==== Document excerpt ====
E-cigarettes and junk science

Clive Bates skewers a paper by a pair of UCSF researchers purporting to show that e-cigarettes lead to cigarette smoking, using purely correlational data. Making the inference from “People who have used e-cigarettes are more likely to have used tobacco cigarettes than people who haven’t” to “E-cigarette use is a gateway to smoking” is not done in polite company. The editors of JAMA Pediatrics should be embarrassed by this; the methods in the piece don’t pass the giggle test.

The good news is that the tobacco control research and policy community is not united on this issue, with plently of dissent from the anti-e-cig party line. The bad news is that politicians in places such as Los Angeles have allowed themselves to be buffaloed by junk science into making junk policy.

Comments

  1. RhodesKen says

    Left out a word:

    The bad news is that politicians in places such as Los Angeles have allowed themselves to be buffaloed by junk science into making junk policy again.

    There … fixed it for you.

  2. NCGatSmFcts says

    I do not agree that there is a logical case against what the LA CC did. (This one time.)

    What is wrong with quality of life regulation? The weather is nice here most of the time, I don't see why it is wrong to ask people to put off vapors outside. That there are existing public health questions bothers me not a whit.

    • doretta says

      Where I work, ecigs were banned in the break room mostly because one guy was exhaling large quantities of visible vapor and that was making people uncomfortable. I’m not sure that ban was the wrong choice even though I think ecigs are probably a very good thing overall. That they are much better than smoking tobacco does not make them appropriate everywhere. On the other hand, here we ban smoking at outdoor transit stops and I think it would probably be appropriate to allow ecigs there. More nuanced policies are bound to be slower developing than either allowing them everywhere or treating them just like tobacco cigarettes; they take more work to develop.

  3. NCGatSmFcts says

    PS- can you change the sign-in so you only have to do it once a day? Or, that you can stay signed in all the time, if you so choose? (Oh heck, is that a preference somewhere? I don't even remember who the group is…) I miss the other bloviators we used to have.

  4. Steve_Stone says

    I am much more pessimistic about what LA did. It shows that even at this point, politicians are afraid to follow science. It is a little reminiscent of the opposition to needle exchange programs and methadone clinics in the past.

    I think what this shows is that while some of the most problematic aspects of the War on Drugs are softening, it is going to be a long, hard-fought struggle to really change politiicans' mindset that there is a price to be paid if one is seen as soft on drugs.

    • NCGatSmFcts says

      But I thought there was no scientific consensus on public health consequences of ecigs. (Quality of life and addiction being separate topics, I should think. Even if they're wonderful for addicts, I might still want them banned where ciggies are, sorry.)

      I mean, most likely it will turn out that they help at least some people, and would be a good thing overall if kept away from the kiddies, but they're so new, do we really know that yet? At least they seem new to me. Guess I'm not cutting edge though.
==== Data records ====
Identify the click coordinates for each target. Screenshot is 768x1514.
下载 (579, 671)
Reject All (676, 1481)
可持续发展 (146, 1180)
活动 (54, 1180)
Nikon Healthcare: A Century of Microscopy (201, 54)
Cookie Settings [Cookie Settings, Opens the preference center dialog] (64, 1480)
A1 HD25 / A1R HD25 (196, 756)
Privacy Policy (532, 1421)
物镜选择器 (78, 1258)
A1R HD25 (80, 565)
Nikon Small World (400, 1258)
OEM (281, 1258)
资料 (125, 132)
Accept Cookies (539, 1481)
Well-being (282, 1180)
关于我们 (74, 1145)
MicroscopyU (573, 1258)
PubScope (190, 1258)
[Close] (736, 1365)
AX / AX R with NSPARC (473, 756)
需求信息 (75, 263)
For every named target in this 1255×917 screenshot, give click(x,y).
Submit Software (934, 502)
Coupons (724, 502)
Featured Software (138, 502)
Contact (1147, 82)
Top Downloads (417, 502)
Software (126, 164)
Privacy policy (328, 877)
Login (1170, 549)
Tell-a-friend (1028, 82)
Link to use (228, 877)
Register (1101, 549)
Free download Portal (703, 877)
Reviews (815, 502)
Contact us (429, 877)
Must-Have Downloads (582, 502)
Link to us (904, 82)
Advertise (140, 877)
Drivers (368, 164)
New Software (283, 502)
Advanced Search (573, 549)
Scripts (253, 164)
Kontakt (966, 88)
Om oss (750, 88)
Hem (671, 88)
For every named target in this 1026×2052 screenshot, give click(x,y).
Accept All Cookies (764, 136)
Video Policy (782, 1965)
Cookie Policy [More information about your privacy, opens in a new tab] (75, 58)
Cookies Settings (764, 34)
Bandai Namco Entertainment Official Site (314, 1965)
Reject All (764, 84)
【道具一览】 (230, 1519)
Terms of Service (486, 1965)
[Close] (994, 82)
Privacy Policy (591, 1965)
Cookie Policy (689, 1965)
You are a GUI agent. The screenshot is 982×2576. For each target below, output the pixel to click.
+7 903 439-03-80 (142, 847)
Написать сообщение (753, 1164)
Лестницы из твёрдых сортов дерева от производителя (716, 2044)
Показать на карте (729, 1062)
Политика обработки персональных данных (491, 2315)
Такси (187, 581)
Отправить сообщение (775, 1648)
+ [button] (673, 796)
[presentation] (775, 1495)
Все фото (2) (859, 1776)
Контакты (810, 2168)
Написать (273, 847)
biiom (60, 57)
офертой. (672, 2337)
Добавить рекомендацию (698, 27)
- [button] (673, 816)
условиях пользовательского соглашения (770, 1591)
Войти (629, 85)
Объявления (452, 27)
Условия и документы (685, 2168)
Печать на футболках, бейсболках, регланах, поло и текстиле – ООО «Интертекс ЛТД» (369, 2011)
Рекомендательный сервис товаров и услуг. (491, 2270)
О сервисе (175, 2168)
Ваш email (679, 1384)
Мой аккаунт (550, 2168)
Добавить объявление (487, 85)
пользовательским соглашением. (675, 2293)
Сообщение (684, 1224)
====
- _Required action_:
Answer these questions from the e-cigarette post and its comments:
(a) The editors of which journal does the post say should be embarrassed?
(b) Where were e-cigarettes banned at doretta's workplace?
(c) According to Steve_Stone, what is Los Angeles's action a little reminiscent of?
These records come from a separate source.

- _Expected answer_:
(a) JAMA Pediatrics
(b) In the break room
(c) The opposition to needle exchange programs and methadone clinics in the past